What to produce – Tally how many lines of the items below contain the word "date". Give only that number.

───── Input records ─────

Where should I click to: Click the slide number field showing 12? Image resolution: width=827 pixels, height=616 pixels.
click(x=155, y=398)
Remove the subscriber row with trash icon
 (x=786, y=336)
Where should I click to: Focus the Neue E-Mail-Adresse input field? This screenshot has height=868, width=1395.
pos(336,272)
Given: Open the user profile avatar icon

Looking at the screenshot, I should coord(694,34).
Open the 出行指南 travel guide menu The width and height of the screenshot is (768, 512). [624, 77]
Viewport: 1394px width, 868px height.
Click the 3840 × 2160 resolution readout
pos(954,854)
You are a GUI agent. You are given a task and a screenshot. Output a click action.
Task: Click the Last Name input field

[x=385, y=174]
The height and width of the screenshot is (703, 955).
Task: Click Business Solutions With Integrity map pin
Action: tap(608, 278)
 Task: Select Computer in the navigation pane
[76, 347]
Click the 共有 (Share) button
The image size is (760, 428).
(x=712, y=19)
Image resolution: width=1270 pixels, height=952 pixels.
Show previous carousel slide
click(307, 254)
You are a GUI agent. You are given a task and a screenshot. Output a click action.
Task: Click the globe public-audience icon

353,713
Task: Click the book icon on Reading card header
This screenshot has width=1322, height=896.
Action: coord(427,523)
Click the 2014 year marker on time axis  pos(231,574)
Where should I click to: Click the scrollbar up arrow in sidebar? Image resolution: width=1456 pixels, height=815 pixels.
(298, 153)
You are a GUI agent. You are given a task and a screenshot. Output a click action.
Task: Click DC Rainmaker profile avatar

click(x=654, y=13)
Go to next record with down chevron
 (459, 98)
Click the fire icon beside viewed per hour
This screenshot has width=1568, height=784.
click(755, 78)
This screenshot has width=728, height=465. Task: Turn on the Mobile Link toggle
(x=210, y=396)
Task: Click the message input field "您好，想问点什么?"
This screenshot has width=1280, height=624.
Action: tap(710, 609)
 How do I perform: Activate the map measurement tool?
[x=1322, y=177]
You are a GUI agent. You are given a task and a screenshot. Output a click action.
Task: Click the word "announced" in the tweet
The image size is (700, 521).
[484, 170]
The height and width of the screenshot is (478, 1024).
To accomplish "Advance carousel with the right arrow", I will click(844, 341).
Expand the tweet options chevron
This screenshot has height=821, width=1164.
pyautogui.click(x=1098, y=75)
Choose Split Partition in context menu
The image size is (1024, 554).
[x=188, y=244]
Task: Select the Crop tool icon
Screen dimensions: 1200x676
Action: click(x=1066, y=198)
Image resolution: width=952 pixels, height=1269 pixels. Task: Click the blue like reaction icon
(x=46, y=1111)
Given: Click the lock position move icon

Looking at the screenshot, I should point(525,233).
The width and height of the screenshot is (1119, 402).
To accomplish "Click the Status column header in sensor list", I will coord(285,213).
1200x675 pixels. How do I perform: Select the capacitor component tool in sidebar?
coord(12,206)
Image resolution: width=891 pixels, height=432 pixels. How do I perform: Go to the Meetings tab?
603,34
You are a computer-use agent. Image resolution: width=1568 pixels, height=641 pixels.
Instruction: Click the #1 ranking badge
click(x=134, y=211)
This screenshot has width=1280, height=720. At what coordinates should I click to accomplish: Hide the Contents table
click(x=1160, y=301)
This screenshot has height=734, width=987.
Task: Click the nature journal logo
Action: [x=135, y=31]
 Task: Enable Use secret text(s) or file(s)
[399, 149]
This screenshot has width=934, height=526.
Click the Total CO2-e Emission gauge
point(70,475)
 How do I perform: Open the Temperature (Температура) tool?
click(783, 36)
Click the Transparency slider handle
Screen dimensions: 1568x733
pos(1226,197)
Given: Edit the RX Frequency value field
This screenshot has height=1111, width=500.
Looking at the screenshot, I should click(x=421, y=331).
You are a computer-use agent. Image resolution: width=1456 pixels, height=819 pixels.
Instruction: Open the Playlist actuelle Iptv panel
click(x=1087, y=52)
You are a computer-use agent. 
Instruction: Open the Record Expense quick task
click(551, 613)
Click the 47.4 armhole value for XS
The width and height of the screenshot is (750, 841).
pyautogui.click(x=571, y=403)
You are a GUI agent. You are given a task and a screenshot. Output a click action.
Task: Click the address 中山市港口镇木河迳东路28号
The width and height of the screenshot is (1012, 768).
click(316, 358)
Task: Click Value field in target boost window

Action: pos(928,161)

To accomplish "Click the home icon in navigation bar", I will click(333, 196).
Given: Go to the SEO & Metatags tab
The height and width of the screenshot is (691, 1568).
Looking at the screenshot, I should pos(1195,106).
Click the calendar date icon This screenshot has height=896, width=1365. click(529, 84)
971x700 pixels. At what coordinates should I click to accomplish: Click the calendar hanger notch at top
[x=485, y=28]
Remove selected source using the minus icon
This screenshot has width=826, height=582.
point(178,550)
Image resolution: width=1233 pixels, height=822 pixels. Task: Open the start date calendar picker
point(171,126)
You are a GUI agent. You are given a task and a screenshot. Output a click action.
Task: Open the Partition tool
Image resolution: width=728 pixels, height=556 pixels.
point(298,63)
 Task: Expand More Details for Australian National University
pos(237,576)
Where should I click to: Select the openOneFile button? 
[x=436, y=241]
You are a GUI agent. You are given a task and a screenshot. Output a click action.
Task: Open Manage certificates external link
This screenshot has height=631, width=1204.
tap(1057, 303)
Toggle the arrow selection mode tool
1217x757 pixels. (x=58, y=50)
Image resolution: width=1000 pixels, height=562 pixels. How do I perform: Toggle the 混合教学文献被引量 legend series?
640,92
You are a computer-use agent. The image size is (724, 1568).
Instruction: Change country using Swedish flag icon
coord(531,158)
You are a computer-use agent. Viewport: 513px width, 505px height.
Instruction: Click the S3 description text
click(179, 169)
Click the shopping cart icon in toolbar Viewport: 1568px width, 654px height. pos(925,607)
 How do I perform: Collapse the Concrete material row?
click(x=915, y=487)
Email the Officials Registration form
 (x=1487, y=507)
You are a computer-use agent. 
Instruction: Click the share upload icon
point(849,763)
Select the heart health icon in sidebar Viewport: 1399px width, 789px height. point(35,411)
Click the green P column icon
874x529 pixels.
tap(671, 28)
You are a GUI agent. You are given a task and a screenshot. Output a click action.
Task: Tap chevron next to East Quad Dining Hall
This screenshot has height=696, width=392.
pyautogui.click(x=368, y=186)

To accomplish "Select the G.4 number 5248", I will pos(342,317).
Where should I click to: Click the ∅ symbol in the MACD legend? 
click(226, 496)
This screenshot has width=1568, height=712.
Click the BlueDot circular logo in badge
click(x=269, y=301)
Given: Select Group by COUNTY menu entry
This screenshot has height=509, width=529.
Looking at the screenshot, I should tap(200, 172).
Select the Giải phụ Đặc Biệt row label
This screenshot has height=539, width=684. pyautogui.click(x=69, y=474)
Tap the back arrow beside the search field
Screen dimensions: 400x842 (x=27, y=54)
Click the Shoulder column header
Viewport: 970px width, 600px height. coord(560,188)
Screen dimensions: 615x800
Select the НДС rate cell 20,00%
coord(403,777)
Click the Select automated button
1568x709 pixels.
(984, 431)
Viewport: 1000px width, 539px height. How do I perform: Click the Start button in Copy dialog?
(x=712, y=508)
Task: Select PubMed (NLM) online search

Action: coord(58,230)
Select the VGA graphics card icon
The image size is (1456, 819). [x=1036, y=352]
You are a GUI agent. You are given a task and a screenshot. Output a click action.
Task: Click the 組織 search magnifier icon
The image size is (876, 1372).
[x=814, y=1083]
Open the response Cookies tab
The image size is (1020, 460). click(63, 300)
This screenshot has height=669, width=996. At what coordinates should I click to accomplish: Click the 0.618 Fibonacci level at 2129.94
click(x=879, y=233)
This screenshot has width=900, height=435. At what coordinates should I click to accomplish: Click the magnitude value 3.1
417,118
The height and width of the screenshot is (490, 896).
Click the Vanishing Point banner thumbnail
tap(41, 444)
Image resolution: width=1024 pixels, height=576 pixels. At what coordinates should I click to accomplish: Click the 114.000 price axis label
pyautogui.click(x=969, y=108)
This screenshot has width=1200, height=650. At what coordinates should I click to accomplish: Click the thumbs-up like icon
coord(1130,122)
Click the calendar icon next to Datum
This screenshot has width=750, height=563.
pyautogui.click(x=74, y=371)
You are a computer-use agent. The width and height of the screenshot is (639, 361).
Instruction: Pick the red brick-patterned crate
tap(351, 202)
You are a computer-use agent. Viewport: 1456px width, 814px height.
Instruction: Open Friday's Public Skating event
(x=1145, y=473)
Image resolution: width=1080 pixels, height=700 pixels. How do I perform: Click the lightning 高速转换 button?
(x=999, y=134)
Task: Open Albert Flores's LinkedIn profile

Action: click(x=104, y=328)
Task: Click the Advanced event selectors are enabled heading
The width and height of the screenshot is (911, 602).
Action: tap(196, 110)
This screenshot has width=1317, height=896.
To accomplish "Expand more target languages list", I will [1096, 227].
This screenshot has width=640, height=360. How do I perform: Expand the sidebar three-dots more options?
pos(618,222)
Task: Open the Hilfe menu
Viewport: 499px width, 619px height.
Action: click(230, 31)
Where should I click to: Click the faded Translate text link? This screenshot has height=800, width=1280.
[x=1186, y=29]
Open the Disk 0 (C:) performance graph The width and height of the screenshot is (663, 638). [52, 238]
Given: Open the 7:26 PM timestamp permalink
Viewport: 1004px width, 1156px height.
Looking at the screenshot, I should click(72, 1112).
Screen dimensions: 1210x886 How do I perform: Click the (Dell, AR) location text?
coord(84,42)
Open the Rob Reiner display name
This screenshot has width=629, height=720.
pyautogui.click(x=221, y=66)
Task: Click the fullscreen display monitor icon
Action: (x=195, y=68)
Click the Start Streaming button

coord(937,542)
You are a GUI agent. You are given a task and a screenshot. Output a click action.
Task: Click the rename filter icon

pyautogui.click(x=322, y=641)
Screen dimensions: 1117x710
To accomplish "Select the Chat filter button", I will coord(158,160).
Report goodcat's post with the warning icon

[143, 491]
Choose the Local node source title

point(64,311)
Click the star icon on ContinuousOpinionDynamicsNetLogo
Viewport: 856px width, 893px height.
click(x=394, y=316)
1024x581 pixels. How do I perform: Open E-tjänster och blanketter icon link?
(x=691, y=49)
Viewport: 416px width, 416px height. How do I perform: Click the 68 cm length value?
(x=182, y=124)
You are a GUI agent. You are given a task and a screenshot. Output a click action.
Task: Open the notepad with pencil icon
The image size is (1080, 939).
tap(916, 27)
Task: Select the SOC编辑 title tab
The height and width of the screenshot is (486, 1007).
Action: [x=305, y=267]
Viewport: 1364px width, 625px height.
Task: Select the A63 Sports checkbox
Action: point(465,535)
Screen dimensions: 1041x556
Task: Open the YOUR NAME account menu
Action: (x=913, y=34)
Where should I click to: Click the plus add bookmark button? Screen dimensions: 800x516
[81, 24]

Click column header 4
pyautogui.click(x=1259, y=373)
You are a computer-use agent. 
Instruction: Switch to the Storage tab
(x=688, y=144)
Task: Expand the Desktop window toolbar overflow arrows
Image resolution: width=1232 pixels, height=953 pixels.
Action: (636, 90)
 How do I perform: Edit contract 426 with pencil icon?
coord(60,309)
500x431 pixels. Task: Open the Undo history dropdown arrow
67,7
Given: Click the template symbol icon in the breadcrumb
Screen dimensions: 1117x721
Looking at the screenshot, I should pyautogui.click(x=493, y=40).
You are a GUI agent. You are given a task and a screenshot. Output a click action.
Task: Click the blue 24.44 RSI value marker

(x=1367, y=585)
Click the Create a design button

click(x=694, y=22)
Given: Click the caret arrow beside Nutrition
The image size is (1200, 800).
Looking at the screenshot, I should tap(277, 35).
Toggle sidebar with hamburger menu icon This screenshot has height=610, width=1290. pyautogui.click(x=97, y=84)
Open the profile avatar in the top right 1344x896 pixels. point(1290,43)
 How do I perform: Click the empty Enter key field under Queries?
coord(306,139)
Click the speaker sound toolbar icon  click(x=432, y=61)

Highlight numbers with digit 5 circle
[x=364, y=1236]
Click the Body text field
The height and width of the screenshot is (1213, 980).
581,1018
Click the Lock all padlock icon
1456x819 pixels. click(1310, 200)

─────

Task solution – 2